Don’t Get Caught ‘Offside’
The Criminal Finances Act 2017 (‘CFA’) introduced new cross-jurisdictional offences (within the UK or abroad) for failure of a corporate to prevent the facilitation of tax evasion by persons associated with them. The following is a brief summary of the new offences, in the footballing context, and highlights the need for football clubs to be proactive if they are to avoid the potential for significant penalties.
The new offences
The new tax evasion offences are largely modelled on the corporate offence in the Bribery Act 2010 of failing to prevent bribery, both nationally and internationally, by associated persons. The only defence is to prove that adequate procedures were in place to prevent the bribery.
Section 45 of the CFA makes it a criminal offence for corporates and partnerships to fail to prevent an associated person from facilitating UK tax evasion. Section 46 covers equivalent offences for facilitating tax evasion which is illegal under foreign law. An associated person is widely defined to include an employee, agent or any other person performing services for or on behalf of the company or partnership. It is irrelevant whether any benefit was derived from the evasion.

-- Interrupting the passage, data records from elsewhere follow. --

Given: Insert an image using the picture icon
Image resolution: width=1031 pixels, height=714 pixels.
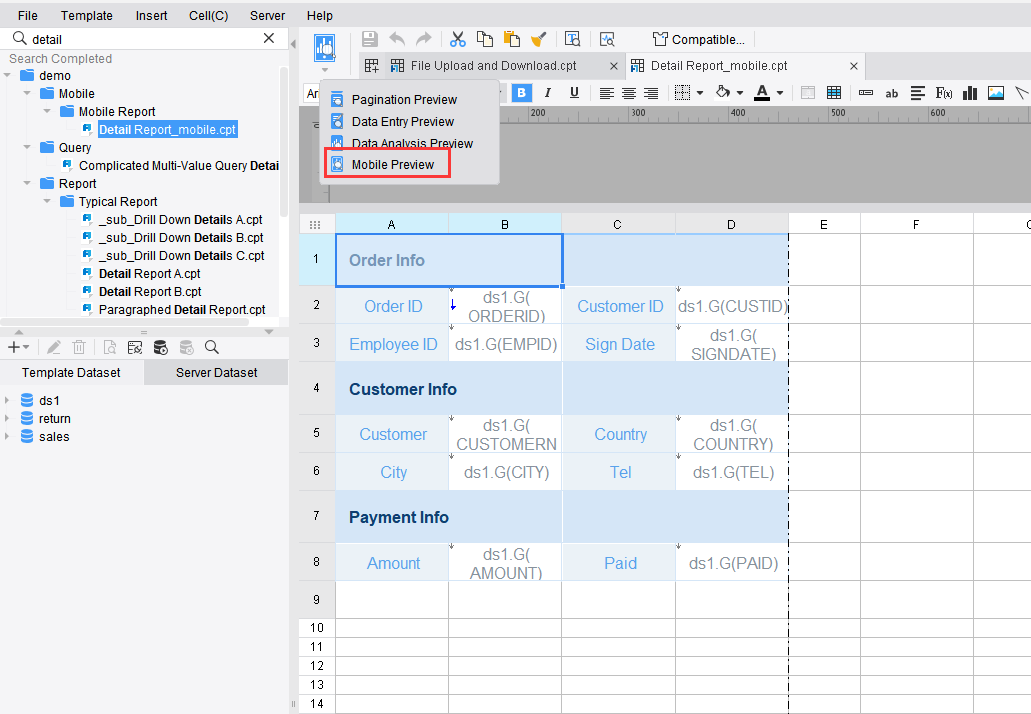Looking at the screenshot, I should [995, 92].
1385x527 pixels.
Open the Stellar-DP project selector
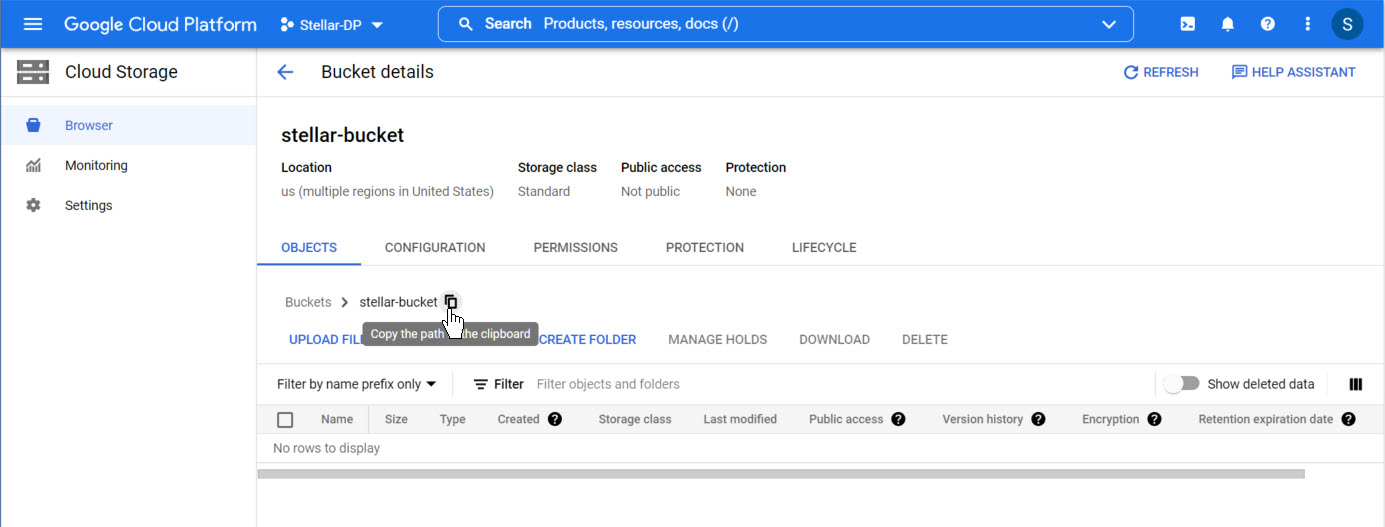pyautogui.click(x=332, y=24)
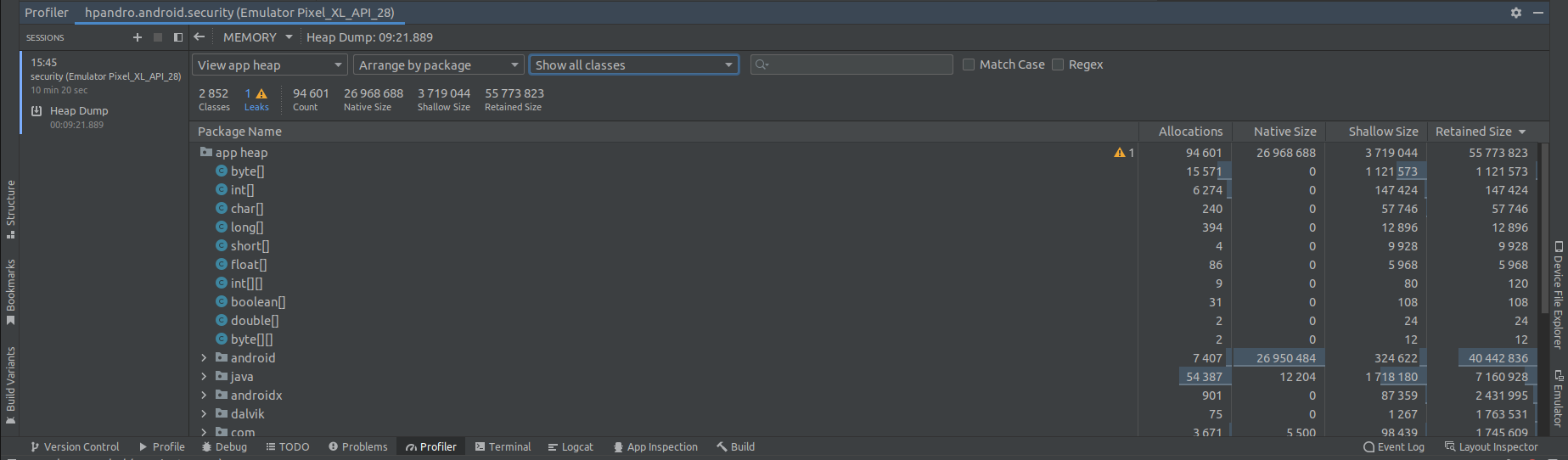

Both offences are also strict liability offences, meaning that where tax evasion is found to have occurred a corporate will be guilty, unless it can be proven reasonable procedures were in place to prevent it, or, and unlikely in a football club context, it was not reasonable for measures to be in place. It would also be a defence if it could be demonstrated that the associated person was not acting on behalf of an organisation, however ignorance will not be a defence. It is therefore imperative corporates give these offences the consideration they deserve.
Penalties
Indeed, if an associated person is found to have committed an offence under these provisions the corporate could be liable to:
- an unlimited fine; and/or
- other ancillary orders including confiscation of assets.
There is also a risk of personal and corporate reputational damage which could in turn lead to second hand financial implications, for example if sponsorship deals are renounced. HMRC have indicated they will be ‘relentless’ in their pursuit of tax evaders and last April’s raids on Newcastle and West Ham, spanning England and France, are likely to be indicative of their approach.
Risk areas in Football
We have identified areas of particular relevance in the footballing context. For more information, see the full article however a non-exhaustive list of risk areas is as follows:
- Image rights deals where little or no commercial advantage is seemingly derived
- Payments to/from players by football clubs
- Payments made to agents, intermediaries or introducers and associated tax complications particularly when players move on or their relationship with the club changes
- Use of tax avoidance schemes by players and staff
How we can help
Therefore given the severe nature of any potential penalty, and frequency of risk area scenarios, it would be prudent to seek specialist legal advice, sooner rather than later. Football clubs need to take steps to ensure that all contracts and roles of intermediaries, agents, players and staff are properly defined so that payments are made after appropriate risk assessments and due diligence. At Irwin Mitchell we have a sports sector team with national coverage and cross disciplinary expertise who can help you understand the new legislation and the potential impacts for you and your business, and provide bespoke compliance advice.
Ensuring adequate preventative measures are in place is the best way to avoid falling foul of the new legislation. Although it may seem onerous, specialist support can help reduce the initial burdens and prevent the need for further and more expensive, advice should things go wrong. Failure to be proactive could result in severe and potentially irreversible damage.